First of all, there was a question whether there is an interference in the rights of appellant under article
8 or not. Court accepted that there is a violation of the rights under article 8 and court further disused
that whether the word “mother” is gender specific or not. There it was pointed out by the court that s9
has some exceptions and s 12 is one of its exceptions. Most of the purpose law should accept person
gender according to certificate but there is an exception that the person should be treated as having
their gender at the birth. The court further stated that it is not possibly right to say that parliament has
decoupled the concept of mother from gender and in the matter of interference court found that yes
there is an interference as court has found in the case of Goodwin. According to article 8 (2) if the
interference is justified then there will be no issues between the natural interpretation of GRA and
requirements of HRA. But the main question is that is the interference according to law and is there any
legitimate aim for the inference .According to the court there clearly is.  
The last question arises that whether the interference complies with the principle of proportionality. In
the case of Bank Mellat V HM Treasury there are 4 requirements for determination of proportionality.

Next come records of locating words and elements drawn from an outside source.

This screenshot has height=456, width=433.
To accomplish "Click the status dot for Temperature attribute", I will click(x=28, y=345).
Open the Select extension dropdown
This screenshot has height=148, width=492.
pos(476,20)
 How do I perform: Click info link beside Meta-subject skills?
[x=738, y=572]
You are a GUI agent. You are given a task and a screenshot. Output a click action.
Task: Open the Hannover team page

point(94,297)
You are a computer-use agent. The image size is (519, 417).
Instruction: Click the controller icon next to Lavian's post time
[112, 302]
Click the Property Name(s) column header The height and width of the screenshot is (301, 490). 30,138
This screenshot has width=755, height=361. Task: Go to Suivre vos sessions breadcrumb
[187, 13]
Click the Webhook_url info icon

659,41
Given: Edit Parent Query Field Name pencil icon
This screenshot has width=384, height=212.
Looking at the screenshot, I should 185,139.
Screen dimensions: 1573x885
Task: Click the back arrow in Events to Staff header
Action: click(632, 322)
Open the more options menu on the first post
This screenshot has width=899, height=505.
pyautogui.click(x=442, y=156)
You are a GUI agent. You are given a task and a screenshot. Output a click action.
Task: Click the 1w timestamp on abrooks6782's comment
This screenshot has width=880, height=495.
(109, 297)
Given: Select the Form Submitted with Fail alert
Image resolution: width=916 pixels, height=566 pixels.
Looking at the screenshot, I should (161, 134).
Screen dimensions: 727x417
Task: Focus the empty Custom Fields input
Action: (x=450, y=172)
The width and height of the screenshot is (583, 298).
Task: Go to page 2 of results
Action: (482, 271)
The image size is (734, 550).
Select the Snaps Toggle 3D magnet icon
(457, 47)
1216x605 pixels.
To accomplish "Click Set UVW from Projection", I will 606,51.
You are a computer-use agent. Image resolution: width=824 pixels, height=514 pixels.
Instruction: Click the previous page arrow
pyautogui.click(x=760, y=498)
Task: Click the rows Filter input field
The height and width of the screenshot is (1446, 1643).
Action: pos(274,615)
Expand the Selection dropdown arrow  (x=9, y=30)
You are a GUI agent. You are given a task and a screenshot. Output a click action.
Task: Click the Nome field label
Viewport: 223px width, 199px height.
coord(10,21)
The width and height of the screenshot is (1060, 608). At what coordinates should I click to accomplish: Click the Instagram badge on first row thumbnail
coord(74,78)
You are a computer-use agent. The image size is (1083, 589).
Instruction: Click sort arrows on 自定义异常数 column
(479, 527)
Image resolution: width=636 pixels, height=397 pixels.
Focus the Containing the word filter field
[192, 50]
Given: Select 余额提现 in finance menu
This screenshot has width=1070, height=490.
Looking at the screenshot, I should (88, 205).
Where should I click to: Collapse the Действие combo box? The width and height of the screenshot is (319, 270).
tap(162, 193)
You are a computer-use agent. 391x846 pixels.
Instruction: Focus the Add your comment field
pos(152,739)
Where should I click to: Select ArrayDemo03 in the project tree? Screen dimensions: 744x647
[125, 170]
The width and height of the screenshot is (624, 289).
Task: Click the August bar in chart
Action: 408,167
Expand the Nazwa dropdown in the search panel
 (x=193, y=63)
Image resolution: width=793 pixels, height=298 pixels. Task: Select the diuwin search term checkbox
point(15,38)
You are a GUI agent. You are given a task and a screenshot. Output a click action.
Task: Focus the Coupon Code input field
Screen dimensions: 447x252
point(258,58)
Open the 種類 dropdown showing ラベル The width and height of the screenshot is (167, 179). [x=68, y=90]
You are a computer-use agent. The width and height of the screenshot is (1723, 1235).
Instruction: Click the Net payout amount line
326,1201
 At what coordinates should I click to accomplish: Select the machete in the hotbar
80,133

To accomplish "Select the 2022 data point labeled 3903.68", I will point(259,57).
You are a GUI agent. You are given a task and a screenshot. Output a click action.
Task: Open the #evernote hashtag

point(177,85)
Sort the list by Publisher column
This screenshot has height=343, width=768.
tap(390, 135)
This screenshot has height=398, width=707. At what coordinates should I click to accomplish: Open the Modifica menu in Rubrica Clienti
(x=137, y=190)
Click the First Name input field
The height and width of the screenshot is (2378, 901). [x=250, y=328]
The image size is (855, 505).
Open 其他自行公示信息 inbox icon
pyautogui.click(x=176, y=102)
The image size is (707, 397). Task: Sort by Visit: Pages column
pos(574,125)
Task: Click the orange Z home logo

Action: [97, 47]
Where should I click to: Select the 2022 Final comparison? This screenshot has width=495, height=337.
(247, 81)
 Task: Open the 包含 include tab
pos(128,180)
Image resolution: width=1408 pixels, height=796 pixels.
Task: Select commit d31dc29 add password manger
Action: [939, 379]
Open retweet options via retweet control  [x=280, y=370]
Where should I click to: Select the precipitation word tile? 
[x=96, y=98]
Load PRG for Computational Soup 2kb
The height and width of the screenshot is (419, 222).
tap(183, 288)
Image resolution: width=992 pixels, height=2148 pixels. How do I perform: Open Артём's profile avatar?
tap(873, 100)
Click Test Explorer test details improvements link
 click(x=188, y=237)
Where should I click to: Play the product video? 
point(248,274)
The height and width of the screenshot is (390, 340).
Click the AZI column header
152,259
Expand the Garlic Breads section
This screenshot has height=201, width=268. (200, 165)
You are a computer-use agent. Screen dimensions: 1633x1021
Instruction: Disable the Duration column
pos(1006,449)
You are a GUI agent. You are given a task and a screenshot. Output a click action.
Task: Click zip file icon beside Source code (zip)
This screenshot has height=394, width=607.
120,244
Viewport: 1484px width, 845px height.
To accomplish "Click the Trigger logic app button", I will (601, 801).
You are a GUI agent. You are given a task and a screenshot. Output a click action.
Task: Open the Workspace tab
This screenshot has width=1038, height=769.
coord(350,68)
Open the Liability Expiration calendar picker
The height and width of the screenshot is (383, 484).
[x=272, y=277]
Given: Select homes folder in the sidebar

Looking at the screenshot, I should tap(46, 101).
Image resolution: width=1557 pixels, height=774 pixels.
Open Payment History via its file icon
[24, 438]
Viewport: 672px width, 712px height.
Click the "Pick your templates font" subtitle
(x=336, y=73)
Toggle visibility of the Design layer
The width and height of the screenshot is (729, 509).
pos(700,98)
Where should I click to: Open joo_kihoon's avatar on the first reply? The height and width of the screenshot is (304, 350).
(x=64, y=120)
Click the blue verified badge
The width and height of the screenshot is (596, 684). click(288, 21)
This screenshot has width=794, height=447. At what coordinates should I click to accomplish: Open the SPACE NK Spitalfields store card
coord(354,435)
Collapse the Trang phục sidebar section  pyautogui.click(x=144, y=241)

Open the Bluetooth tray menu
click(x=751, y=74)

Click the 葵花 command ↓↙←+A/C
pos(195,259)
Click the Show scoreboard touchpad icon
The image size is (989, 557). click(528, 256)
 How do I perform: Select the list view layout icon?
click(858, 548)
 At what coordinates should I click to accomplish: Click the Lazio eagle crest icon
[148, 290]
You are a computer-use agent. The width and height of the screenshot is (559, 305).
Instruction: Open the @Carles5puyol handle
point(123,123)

First is that is there sufficiently important objectives which the measure pursues secondly is their
rational connections between the means chosen and that objective thirdly, are there less intrusive
available?  Is there a fair balance struck between the rights of the individual and the general interests of
the community? In later dissuasions it was made clear that a woman automatically acquires the role of a
parent at the birth of the child and the obligation of a child care also falls on mother side. Even after the
surrogating the birth mother is considered to the true mother of the child after which role of the mother
is passed on to another individuals. In this case the help was taken from a case which was originated in
Germany in which a phrase was used “the mother of a child is the woman who gave birth to it “ 
There is an analogous concept of that apply in domestic law under HRA which we can describe it as
margin of discretion or in other words it allows court to use the reasoning to decide the case based on
their facts moreover court think that it is matter to leave this issue to the parliament, as they would be
touching the domain of parliament if they decide that matter. According to the article 3 (1) of CRC the
best interest of the child should be taken as primary consideration. Since article can't be used
independent issue and article 8 is not violated and there is no incompatibility between section 9 and
section 12 of GRA on their natural interpretation and convention rights. Due to these reasons court
rejected all appeals which was made by the applicant. 
RATIO 
Section 12 of GRA was both retrospective and prospective parliament had made that point clear. The
gender of the person does not alter regardless whether or not they gave GRA. The simple reading of
section 12 seems that it violate the convention rights but due to article 8 (2) the interference was
considered legal. There is no conflict between GRA and ECHR and there was no violation of rights of Mr
McConnell and his son YY under article 8.